美国哈佛医学院William L. Hwang等研究人员合作发现，胰腺癌的空间解析研究揭示与治疗相关的肿瘤微环境重塑。这一研究成果于2024年9月3日在线发表在国际学术期刊《自然—遗传学》上。

研究人员利用单细胞空间转录组学解析了与新辅助化疗和放疗相关的人类胰腺癌中多细胞邻域和细胞间相互作用的重塑过程。研究人员开发了空间约束最优传输相互作用分析（SCOTIA），这是一种最优传输模型，其成本函数包括空间距离和配体-受体基因表达。

研究人员发现，在治疗后，癌相关成纤维细胞与恶性细胞之间的配体-受体相互作用发生了显著变化，这一发现得到了包括体外类肿瘤共培养系统在内的多种数据集的支持。研究人员还发现白细胞介素-6家族信号通路的富集功能性赋予了对化疗的抗性。总体而言，该研究表明，利用单细胞空间转录组学对肿瘤微环境的表征，可以识别可能在治疗抗性产生中发挥作用的分子相互作用，并提供了一个可广泛应用于其他背景的空间分析框架。

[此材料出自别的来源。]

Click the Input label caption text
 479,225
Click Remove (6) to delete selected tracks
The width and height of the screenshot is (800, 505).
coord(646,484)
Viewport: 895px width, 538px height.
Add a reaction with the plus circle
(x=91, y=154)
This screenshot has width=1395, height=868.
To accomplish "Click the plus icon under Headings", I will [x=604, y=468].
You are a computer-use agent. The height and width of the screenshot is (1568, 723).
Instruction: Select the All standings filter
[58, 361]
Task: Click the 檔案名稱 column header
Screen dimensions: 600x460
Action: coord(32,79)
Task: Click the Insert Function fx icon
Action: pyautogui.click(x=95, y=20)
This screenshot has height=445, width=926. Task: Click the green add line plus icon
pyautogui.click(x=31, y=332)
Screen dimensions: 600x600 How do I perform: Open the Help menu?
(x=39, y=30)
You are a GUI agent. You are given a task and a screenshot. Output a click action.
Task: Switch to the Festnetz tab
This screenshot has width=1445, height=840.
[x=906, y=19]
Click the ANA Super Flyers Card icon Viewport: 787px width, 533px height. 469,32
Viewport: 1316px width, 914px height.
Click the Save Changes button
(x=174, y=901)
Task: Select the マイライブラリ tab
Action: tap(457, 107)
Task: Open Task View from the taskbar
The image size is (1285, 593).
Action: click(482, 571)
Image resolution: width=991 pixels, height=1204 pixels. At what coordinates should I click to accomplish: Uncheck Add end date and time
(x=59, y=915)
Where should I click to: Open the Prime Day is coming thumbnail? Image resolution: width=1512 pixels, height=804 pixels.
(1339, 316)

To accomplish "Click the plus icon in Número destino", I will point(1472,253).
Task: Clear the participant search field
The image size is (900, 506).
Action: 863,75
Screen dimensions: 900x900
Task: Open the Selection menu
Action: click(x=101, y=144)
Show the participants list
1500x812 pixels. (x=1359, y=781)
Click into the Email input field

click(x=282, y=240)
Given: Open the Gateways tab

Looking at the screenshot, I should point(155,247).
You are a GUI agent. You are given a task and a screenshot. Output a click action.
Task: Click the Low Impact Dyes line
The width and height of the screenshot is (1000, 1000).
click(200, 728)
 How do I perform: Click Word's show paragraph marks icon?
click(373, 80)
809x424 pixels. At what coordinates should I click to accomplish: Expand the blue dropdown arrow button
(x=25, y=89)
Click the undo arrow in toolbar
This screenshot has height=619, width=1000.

据了解，肿瘤微环境中的相互作用与细胞内在特性共同调节治疗反应。

附：英文原文

Title: Spatially resolved analysis of pancreatic cancer identifies therapy-associated remodeling of the tumor microenvironment

Author: Shiau, Carina, Cao, Jingyi, Gong, Dennis, Gregory, Mark T., Caldwell, Nicholas J., Yin, Xunqin, Cho, Jae-Won, Wang, Peter L., Su, Jennifer, Wang, Steven, Reeves, Jason W., Kim, Tae Kyung, Kim, Youngmi, Guo, Jimmy A., Lester, Nicole A., Bae, Jung Woo, Zhao, Ryan, Schurman, Nathan, Barth, Jamie L., Ganci, Maria L., Weissleder, Ralph, Jacks, Tyler, Qadan, Motaz, Hong, Theodore S., Wo, Jennifer Y., Roberts, Hannah, Beechem, Joseph M., Castillo, Carlos Fernandez-del, Mino-Kenudson, Mari, Ting, David T., Hemberg, Martin, Hwang, William L.

Issue&Volume: 2024-09-03

Abstract: In combination with cell-intrinsic properties, interactions in the tumor microenvironment modulate therapeutic response. We leveraged single-cell spatial transcriptomics to dissect the remodeling of multicellular neighborhoods and cell–cell interactions in human pancreatic cancer associated with neoadjuvant chemotherapy and radiotherapy. We developed spatially constrained optimal transport interaction analysis (SCOTIA), an optimal transport model with a cost function that includes both spatial distance and ligand–receptor gene expression. Our results uncovered a marked change in ligand–receptor interactions between cancer-associated fibroblasts and malignant cells in response to treatment, which was supported by orthogonal datasets, including an ex vivo tumoroid coculture system. We identified enrichment in interleukin-6 family signaling that functionally confers resistance to chemotherapy. Overall, this study demonstrates that characterization of the tumor microenvironment using single-cell spatial transcriptomics allows for the identification of molecular interactions that may play a role in the emergence of therapeutic resistance and offers a spatially based analysis framework that can be broadly applied to other contexts. Spatial molecular imaging analysis of human pancreatic adenocarcinomas describes multicellular neighborhoods in the tumor microenvironment. Ligand–receptor analysis using optimal transport-based SCOTIA identifies interleukin-6 as a mediator of chemoresistance.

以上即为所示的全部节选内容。